*Given data*
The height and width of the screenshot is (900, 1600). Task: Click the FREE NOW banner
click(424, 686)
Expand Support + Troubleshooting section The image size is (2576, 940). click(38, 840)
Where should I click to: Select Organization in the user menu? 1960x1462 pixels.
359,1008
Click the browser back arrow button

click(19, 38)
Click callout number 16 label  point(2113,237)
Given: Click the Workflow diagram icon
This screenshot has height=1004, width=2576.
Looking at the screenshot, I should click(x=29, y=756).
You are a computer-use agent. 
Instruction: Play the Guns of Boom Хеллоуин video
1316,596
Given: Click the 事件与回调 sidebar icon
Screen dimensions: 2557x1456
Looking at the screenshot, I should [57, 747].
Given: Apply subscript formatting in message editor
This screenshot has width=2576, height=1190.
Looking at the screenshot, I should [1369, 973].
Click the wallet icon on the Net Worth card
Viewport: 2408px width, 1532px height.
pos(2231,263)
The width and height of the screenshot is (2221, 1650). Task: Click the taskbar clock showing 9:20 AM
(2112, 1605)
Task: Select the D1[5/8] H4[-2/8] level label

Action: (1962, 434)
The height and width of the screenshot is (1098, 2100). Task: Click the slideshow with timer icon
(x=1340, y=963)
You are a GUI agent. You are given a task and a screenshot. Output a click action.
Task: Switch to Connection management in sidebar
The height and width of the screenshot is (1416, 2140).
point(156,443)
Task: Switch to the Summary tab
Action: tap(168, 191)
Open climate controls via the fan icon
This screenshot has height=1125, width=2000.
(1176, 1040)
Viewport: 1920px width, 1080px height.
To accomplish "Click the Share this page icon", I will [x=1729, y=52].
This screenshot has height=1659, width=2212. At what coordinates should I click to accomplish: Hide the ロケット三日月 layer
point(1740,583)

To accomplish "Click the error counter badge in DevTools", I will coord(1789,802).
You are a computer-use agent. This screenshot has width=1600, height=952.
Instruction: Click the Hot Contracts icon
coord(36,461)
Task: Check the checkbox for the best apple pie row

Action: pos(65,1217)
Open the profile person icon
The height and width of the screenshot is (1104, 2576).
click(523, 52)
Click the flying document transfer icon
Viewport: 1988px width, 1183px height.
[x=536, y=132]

*Assignment*
Set down the complete listing once more, exactly as it stands above.

*Exercise response*
The height and width of the screenshot is (900, 1600). Task: Click the FREE NOW banner
click(424, 686)
Expand Support + Troubleshooting section The image size is (2576, 940). click(38, 840)
Where should I click to: Select Organization in the user menu? 1960x1462 pixels.
359,1008
Click the browser back arrow button

click(19, 38)
Click callout number 16 label  point(2113,237)
Given: Click the Workflow diagram icon
This screenshot has height=1004, width=2576.
Looking at the screenshot, I should click(x=29, y=756).
You are a computer-use agent. 
Instruction: Play the Guns of Boom Хеллоуин video
1316,596
Given: Click the 事件与回调 sidebar icon
Screen dimensions: 2557x1456
Looking at the screenshot, I should [57, 747].
Given: Apply subscript formatting in message editor
This screenshot has width=2576, height=1190.
Looking at the screenshot, I should [1369, 973].
Click the wallet icon on the Net Worth card
Viewport: 2408px width, 1532px height.
pos(2231,263)
The width and height of the screenshot is (2221, 1650). Task: Click the taskbar clock showing 9:20 AM
(2112, 1605)
Task: Select the D1[5/8] H4[-2/8] level label

Action: (1962, 434)
The height and width of the screenshot is (1098, 2100). Task: Click the slideshow with timer icon
(x=1340, y=963)
You are a GUI agent. You are given a task and a screenshot. Output a click action.
Task: Switch to Connection management in sidebar
The height and width of the screenshot is (1416, 2140).
point(156,443)
Task: Switch to the Summary tab
Action: tap(168, 191)
Open climate controls via the fan icon
This screenshot has height=1125, width=2000.
(1176, 1040)
Viewport: 1920px width, 1080px height.
To accomplish "Click the Share this page icon", I will [x=1729, y=52].
This screenshot has height=1659, width=2212. At what coordinates should I click to accomplish: Hide the ロケット三日月 layer
point(1740,583)

To accomplish "Click the error counter badge in DevTools", I will coord(1789,802).
You are a computer-use agent. This screenshot has width=1600, height=952.
Instruction: Click the Hot Contracts icon
coord(36,461)
Task: Check the checkbox for the best apple pie row

Action: pos(65,1217)
Open the profile person icon
The height and width of the screenshot is (1104, 2576).
click(523, 52)
Click the flying document transfer icon
Viewport: 1988px width, 1183px height.
[x=536, y=132]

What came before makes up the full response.